Your mom loves her... but do you?? You only use terms like "interested in", "like", "compatible", "have great conversation", etc. I would wait if you love her and she loves you, else move on.

Good luck!


Hens
posted by hz37 at 10:38 AM on September 16, 2008


So, my question is: Should I wait?

You can't actively woo her? Waiting is really the only thing you can do?
posted by tarheelcoxn at 10:39 AM on September 16, 2008


You should not wait. There are no guarantees on when she'll be ready, or even if when she's "ready" for marriage that she'll be ready to marry you. I would suggest letting your friendship with this woman cool off so you can focus on meeting other women who are open to the prospect of marriage now.
posted by ThePinkSuperhero at 10:49 AM on September 16, 2008 [2 favorites]


Set a deadline for yourself, put it all on the table. A variant of what you said here is perfectly fine and honest: I want YOU badly enough that I'm willing to wait a little while, but after that I have to move on.

Yeah, it's pressure, it's blunt, it's even a little rude -- but if you see your only other options as "quit now" and "wait forever and lose" it might be worth a try (I actually know a couple pairs who married after similar "deadlines" were presented).
posted by Pufferish at 11:25 AM on September 16, 2008


while you wait, read this book
posted by matteo at 11:33 AM on September 16, 2008


What are your other options? If you're not comfortable with dating, and it sounds like you're not, what else would you be doing? Would you be asking to meet and talk with other potential matches via family/friends/matchmakers?
posted by Sidhedevil at 11:40 AM on September 16, 2008


Do both of the following:

A) pursue her diligently but gently. diligently so that she discovers that she can't live without you. gently so that she doesn't decide she can't stand you.

B) protect yourself emotionally for the possibility that it won't work out.

Difficult to reconcile A & B, but that's life.
posted by randomstriker at 12:15 PM on September 16, 2008


I missed that this was anonymous earlier.
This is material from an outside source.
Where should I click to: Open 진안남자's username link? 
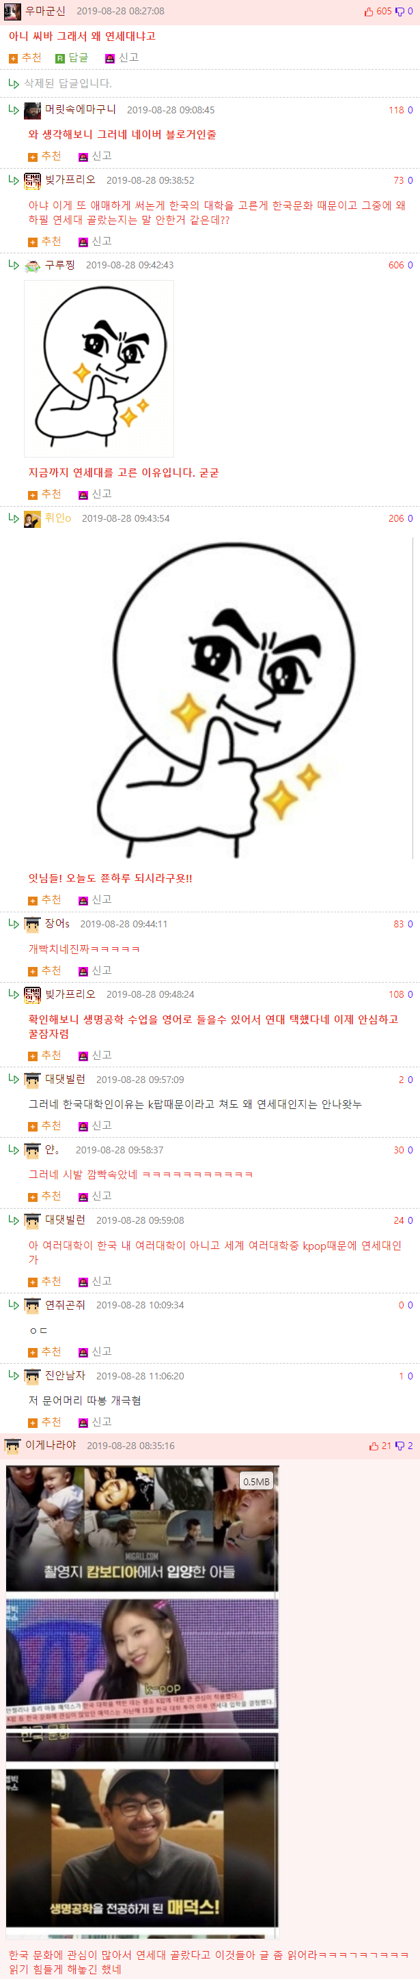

So, rather than wait for the poster to respond via a mod, I'll unpack my question a bit more.

If you live in a no-dating culture, and you want to get married, you generally need to enlist other people's help in meeting potential matches.

So it seems like the OP has four options:

1) Pursue discussions with the recently-divorced woman he finds intriguing, and forgo all other matchmaking activities for an indefinite period of time, hoping she'll decide that she's ready to marry, and wants to marry him.
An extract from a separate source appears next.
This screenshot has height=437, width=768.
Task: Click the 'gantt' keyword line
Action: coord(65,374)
2) Pursue discussions with the recently-divorced woman he finds intriguing, giving her a time limit after which he will resume looking for other matches.

3) Keep talking with the recently-divorced woman at the same time he looks for other matches.

4) Tell the recently-divorced woman that the window's closing, and if she's not interested now, he's moving on to look for other matches.


There would be other options if he chose to go outside his cultural framework (like dating, for instance), but it seems that that's not a choice that would work for him, or be to his taste, or whatever.
posted by Sidhedevil at 12:39 PM on September 16, 2008


What's to lose by waiting?

Worst case scenario is you don't settle for someone you like less. Maybe you meet someone you like more.

The nice part about being a man is that you don't have to worry about your age when you get married, unless you're john mccain.
posted by milinar at 12:57 PM on September 16, 2008


I know this may come off as a little crass, but this is how I see it:

I'm South Asian, but American-born, so I totally understand the cultural framework. From my perspective, wouldn't it be really easy just to wait her out?

Doesn't her divorce make her "damaged goods" culturally (yes, I know that's insensitive and rude (to an American), but within the cultural framework it makes sense). If both of you can't (won't) date, and your depending on the usual South Asian routes to marriage, then your options are limited as it is. Given that she's divorced, she's not going to have a bunch of suitors lining up at her door.

Additionally, within the cultural framework, her parents are going to start putting heavy pressure on her to get married again (especially if you use your mom to talk to her mom about it). 25 can still be considered "young", but by the time she hits 30, and she's divorced? Her odds of getting re-married are really slim at that point.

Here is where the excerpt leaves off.